5年のつれない彼女たち
テーマ:5年
俺と竜は、大学の就職支援センターで同じグループに分けられた。もう一人のメンバーは女子なのだが、なかなか自己紹介をしてくれない。
「えっと、何年生? 俺は留年して五年だけど」
まさかの指の本数で答えられた。三ちゃいでちゅか。次の質問に移る。
「何学部?」
ナース服が出てきた。
「サークルは?」
ゴルフボールが出てきた。
「バイトは?」
ネットカフェの会員証が出てきた。
「器用だね、君」
照れて嬉しそうに笑っている。いや、褒めてはないのだが。
この女子、就活大丈夫なのだろうか?
ネタ切れになった俺は、竜の背中を叩く。なんとかしてくれ。
「五年続いてることってある?」
「声優業」
「五年も続けるなんてすごい。好きな声優は?」
「下野紘」
「どの作品が好き?」
「えっと……」
何かがおかしい。なぜ俺のときは避けられた?
「あの、どうしてダブっちゃったのか教えてください」
やっぱりおかしい。一体俺は君に何をした?
「あまねがなんで大学五年生なのか知りたいって。気になるよね、わざわざ留年した理由って。五年あったら結婚して子どもができちゃうよ」
「五年、五年うるさいな」
「五年、五年、五年」
「あ、もういいです」
女子は帰り支度を始めていた。あ、聞いてくれないんだ。そうですか。
「お伝えしておきますが、私は『ご』と『ね』と『ん』が言えない呪いに掛かっていました。さっき解けたので呪いが移ったのではないかと思います。それでは失礼します」
俺たちは早速確認作業に入る。
「お前、名前言ってみ?」
「 う、りゅう」
「下の名前しか言えてない。就活どうするの?」
「りゅうっす!」
「いや、ふつーに落とされるだろ」
「じゃあ、お前名前言ってみ?」
「 糖 甘 」
「うわ。胃もたれしそう」
事の重大さに気付き、俺たちは机に突っ伏した。
『ご』『ね』『ん』は偉大だったのだ。
竜は別グループに振り分けられた彼女を見てため息をつく。五年付き合っており、結婚も視野に入れているらしい。

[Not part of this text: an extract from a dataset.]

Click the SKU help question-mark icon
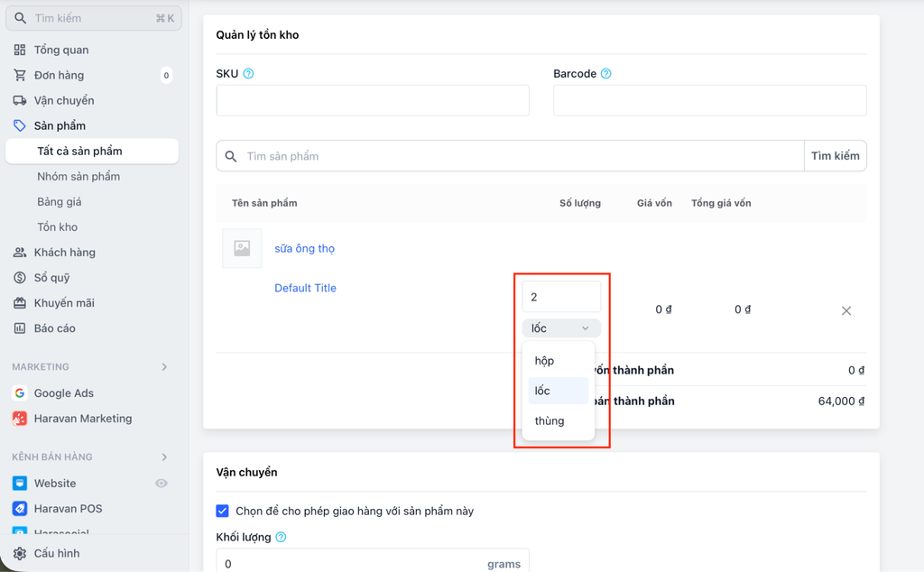This screenshot has height=572, width=924. [x=248, y=74]
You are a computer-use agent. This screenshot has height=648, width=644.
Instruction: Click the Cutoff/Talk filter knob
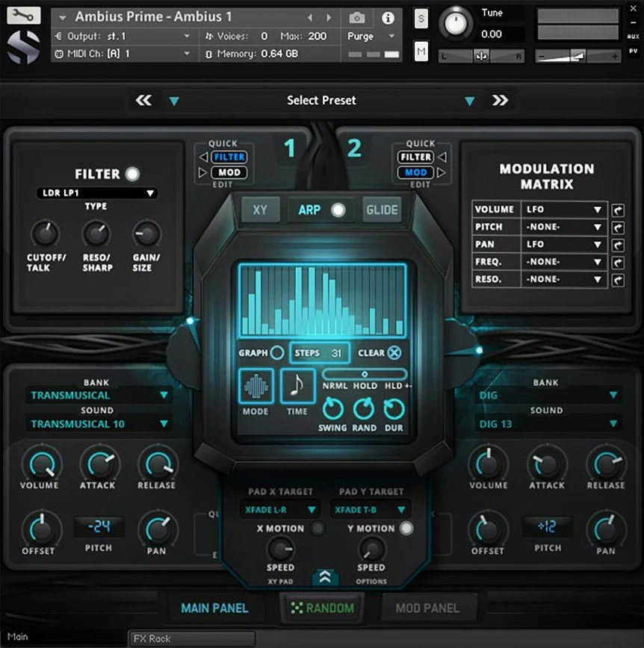click(x=45, y=234)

「な 付き合ってるでしょうか? って聞かれたらどうしよう」
「黙っておくしかないだろう」
「だよな」
「言えないなら仕方ないだろ」
「な 付き合ってるか聞かれて答えられないって、振られるかな?」
なぜか竜はソッコーで彼女に振られた。
な(んねん)付き合ってるか聞かれて答えられないって、振られるかな?
『ご』『ね』『ん』は偉大なのだ!
後藤 海音くんと剛 竜くんの話しでした。(いらんので字数の関係で消しました。)